Yes, the bubonic plague for retail companies has arrived.
Buffeted by structural changes such as the explosion of e-commerce, weak consumer numbers, and an increasingly selective customer base, 2016 saw an epidemic of retailer bankruptcies. A full 30 major retail brands, including American Apparel and Staples Inc., filed for Chapter 11 bankruptcy protection last year. Some, like Furniture Barn and Sports Authority, shuttered their doors forever.
Unfortunately for brick-and-mortar retail, 2017's outlook isn't much better, especially as already-ailing store locations try to stem their profit losses while attempting to keep up with the ever-evolving e-commerce industry.
Sure, some of these retailers might actually be able to compete for a little while, and even bring in some money. But this financial respite won't last. It never does.
Between May 2016 and August 2016, Walmart Marketplace, its third-party seller service, added roughly 250 new merchants to the online bazaar launched by its mothership in 2009. While this competitive push saw Walmart's e-commerce sales hit 11.8% growth in the first half of 2016, the total e-commerce market tore ahead at 15% growth overall during that same span of time. This meant WMT was actually losing the race. And at a steep cost.
WMT ignored its brick-and-mortar establishments in the meantime, resulting in 269 location closures worldwide, including 154 in the United States.

Job 1 |
From the retail article, list every retail brand named as an example of a 2016 bankruptcy filing or store shutdown.
Job 2 |
Answer these questions from the retail article:
(a) How many major retail brands filed for Chapter 11 bankruptcy protection in 2016?
(b) Roughly how many new merchants did Walmart Marketplace add between May 2016 and August 2016?
(c) How many of Walmart's location closures were in the United States?
Job 3 |
Reproduce the part of the retail article that starts with the words containing "Buffeted by structural" and ends with "It never does.".
The listing that follows has no connection to the retail article.

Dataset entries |
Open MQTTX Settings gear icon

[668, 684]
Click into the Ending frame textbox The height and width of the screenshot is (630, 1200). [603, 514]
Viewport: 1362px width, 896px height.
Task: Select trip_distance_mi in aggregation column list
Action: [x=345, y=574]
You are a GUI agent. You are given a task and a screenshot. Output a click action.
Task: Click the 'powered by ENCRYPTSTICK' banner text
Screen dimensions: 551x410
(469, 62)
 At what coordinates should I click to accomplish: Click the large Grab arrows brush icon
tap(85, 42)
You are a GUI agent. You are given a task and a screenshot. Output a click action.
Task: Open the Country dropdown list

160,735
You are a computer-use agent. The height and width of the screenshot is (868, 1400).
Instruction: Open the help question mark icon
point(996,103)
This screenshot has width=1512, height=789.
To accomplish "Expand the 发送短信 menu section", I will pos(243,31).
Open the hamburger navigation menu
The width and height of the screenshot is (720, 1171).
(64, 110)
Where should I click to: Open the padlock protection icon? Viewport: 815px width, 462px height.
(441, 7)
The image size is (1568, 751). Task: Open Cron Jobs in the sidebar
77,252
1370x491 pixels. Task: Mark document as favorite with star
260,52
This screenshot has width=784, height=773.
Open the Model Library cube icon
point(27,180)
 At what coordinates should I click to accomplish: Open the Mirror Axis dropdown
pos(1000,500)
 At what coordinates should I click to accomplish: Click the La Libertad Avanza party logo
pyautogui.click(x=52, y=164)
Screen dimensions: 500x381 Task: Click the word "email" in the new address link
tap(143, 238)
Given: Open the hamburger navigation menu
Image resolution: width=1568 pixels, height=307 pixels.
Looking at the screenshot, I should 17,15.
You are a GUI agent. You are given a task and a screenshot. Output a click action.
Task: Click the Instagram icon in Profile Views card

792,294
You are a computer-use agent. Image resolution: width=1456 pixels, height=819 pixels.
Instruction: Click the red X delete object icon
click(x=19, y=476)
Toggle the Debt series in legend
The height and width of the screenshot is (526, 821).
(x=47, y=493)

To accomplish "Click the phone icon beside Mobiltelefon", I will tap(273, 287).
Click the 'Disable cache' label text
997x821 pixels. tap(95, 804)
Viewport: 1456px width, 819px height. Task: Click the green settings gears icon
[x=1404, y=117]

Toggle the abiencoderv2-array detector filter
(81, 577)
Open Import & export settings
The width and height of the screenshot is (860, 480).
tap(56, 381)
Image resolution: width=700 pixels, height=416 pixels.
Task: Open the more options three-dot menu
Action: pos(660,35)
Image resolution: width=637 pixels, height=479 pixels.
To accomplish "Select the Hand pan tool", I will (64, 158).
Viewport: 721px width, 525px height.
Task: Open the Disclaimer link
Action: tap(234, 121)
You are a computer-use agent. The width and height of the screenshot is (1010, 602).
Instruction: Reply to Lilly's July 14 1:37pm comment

Full output 1 |
American Apparel
Staples Inc.
Furniture Barn
Sports Authority

Full output 2 |
(a) 30
(b) Roughly 250
(c) 154

Full output 3 |
Buffeted by structural changes such as the explosion of e-commerce, weak consumer numbers, and an increasingly selective customer base, 2016 saw an epidemic of retailer bankruptcies. A full 30 major retail brands, including American Apparel and Staples Inc., filed for Chapter 11 bankruptcy protection last year. Some, like Furniture Barn and Sports Authority, shuttered their doors forever.
Unfortunately for brick-and-mortar retail, 2017's outlook isn't much better, especially as already-ailing store locations try to stem their profit losses while attempting to keep up with the ever-evolving e-commerce industry.
Sure, some of these retailers might actually be able to compete for a little while, and even bring in some money. But this financial respite won't last. It never does.